United States Army general

Richard Thomas Knowles (December 20, 1916 – September 18, 2013) was a United States Army lieutenant general, who served as assistant commander of the 1st Cavalry Division and as commander of the 196th Light Infantry Brigade and Task Force Oregon during the Vietnam War.

==Early life and education==
Knowles was born on 20 December 1916 in Chicago.

Knowles attended the University of Illinois and joined the ROTC program there.

==Military service==
Knowles joined the United States Army in 1942 and took part in the Normandy Landings.

===Korean War===
Knowles took part in the Inchon Landings and was later awarded the Silver Star.
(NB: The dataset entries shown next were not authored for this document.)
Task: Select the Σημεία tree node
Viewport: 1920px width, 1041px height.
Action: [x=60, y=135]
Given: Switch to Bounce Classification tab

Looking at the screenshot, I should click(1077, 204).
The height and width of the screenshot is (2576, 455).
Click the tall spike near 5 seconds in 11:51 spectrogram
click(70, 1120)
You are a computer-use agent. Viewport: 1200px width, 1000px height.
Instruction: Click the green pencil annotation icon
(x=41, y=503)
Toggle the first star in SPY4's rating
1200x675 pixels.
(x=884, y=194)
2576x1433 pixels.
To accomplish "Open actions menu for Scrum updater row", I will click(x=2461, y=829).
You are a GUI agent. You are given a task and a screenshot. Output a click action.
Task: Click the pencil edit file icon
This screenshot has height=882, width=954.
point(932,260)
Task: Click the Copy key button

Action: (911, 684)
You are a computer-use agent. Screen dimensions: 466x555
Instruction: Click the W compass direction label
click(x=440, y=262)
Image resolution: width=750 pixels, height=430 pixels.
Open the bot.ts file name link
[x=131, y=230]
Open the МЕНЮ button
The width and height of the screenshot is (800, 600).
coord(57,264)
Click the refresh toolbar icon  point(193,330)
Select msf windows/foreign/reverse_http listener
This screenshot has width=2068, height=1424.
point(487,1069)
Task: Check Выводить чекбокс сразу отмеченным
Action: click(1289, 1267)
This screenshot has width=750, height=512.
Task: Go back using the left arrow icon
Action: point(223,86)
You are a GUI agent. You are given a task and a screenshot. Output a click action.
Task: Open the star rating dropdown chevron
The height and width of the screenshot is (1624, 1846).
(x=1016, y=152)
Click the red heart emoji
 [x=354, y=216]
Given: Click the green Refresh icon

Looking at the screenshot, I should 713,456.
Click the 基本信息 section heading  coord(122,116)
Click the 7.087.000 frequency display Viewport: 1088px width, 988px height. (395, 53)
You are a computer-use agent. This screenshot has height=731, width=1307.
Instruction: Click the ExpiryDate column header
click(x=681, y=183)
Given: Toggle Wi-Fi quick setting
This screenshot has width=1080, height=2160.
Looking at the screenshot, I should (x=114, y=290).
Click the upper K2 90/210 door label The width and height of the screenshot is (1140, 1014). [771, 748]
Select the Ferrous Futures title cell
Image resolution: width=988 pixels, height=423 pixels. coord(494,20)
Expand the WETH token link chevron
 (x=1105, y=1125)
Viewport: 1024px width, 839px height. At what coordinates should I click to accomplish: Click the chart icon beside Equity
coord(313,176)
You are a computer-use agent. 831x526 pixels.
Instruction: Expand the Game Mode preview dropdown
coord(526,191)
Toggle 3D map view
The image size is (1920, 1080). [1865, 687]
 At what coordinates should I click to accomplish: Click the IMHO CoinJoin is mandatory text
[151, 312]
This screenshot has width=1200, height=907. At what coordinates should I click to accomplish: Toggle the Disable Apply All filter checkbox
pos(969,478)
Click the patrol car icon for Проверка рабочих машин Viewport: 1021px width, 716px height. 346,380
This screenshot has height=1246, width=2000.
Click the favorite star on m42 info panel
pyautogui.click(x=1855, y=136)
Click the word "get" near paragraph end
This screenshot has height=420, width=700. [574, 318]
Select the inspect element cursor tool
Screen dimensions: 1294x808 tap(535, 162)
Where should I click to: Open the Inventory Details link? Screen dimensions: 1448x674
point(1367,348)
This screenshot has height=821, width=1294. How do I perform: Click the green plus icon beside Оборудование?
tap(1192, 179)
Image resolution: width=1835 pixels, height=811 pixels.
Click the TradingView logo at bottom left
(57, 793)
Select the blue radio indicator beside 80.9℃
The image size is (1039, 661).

On 10 February 1964, Knowles was named as acting assistant division commander of the 11th Air Assault Division and nominated for promotion to brigadier general.

===Vietnam War===
Knowles served as assistant division commander of the 1st Cavalry Division in 1965 during which time he supported the relief of the Siege of Plei Me.

Knowles served as commander of the 196th Light Infantry Brigade. In July 1967, MG Knowles assumed command of Task Force Oregon into which the 196th was subsumed.

===Post-Vietnam===
Knowles served as commander of I Corps from 1 August 1972 to 17 July 1973. He retired from the army in 1974.

==Later career==
Knowles served as a Republican representative in the New Mexico State legislature for 16 years from 1983 to 1998.

He died on 18 September 2013 at his home in Roswell, New Mexico and was buried at Arlington National Cemetery.